SB 485 - This act defines four types of assessments for chapter 383 assessable malpractice associations: initial assessments, regular assessments, operating assessments, and special assessments. This act also specifies how each of the assessment types shall apply to former and current members of the assessable associations under the articles of association and bylaws of the associations and that a copy of those articles of association and bylaws shall be attached to the policy when issued. Under this act, special assessments made by an association after the fifth anniversary of the termination date of a former member's coverage under the association's policy shall not apply to the former member.
This act subjects the assessable associations to various auditing and financial reporting insurance laws and requires the associations to maintain a policyholder's surplus of at least six hundred thousand dollars. An assessable association licensed as of February 9, 2015, may renew its license, if all other conditions have been met, by maintaining a policyholder's surplus of lower amounts specified in the act over a three year period that increase each year until the six hundred thousand dollar minimum is reached. The act also requires assessable associations to maintain a ratio of premiums written to surplus held not to exceed 3 to 1 without approval of the director. Assessable associations licensed as of February 9, 2015, may renew their licenses with higher ratios over a three year period until the 3 to 1 ratio is reached. Failure to comply with the surplus or premiums written/surplus ratio requirements constitutes grounds for revocation of an association's license. However, any assessable association that cedes reinsurance in compliance with Section 375.426, for the term of all policies written by the association and with an annual cap of not less than 250% of the associations's annual net written premium, shall be exempt from the surplus and premiums written/surplus ratio provisions, if such reinsurance covers the association's per claim risk on such policies in at least the percentages set forth in the act.

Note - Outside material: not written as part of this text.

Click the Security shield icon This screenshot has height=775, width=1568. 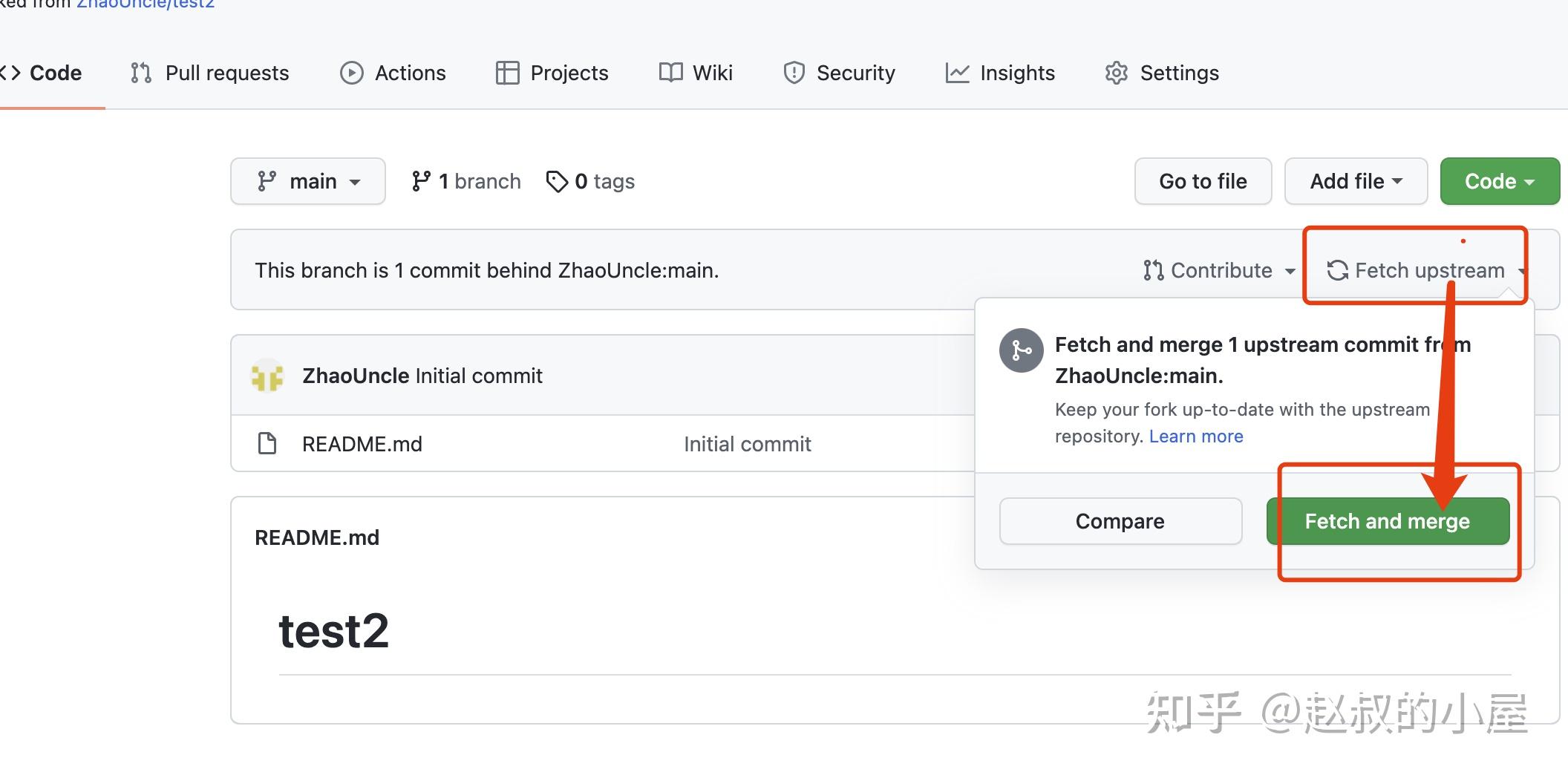[794, 73]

This act also repeals a provision of law which currently provides that assessable malpractice association rates shall not be excessive or inadequate, nor shall they be unfairly discriminatory.
Under current law, medical malpractice insurers are prohibited from issuing medical malpractice policies in which the rates are excessive, inadequate, or unfairly discriminatory. A determination of whether a base rate is excessive, inadequate, or unfairly discriminatory is determined by the director. This act requires the director to hold a hearing before making such a finding and that the director must base the decision on competent and substantial evidence on the whole record rather than competent and compelling evidence.
Assessable associations operating under the 383 malpractice association laws prior to August 28, 2015, shall have 180 days following such date to come into compliance with the requirements of the modified provisions and to file their articles of association and bylaws conforming to the modified provisions or the director may suspend the assessable association's certificate of authority or issue a cease and desist order prohibiting the assessable association from writing new business.
This act is substantially similar to SB 886 (2012), SB 440 (2012), and SB 302 (2011).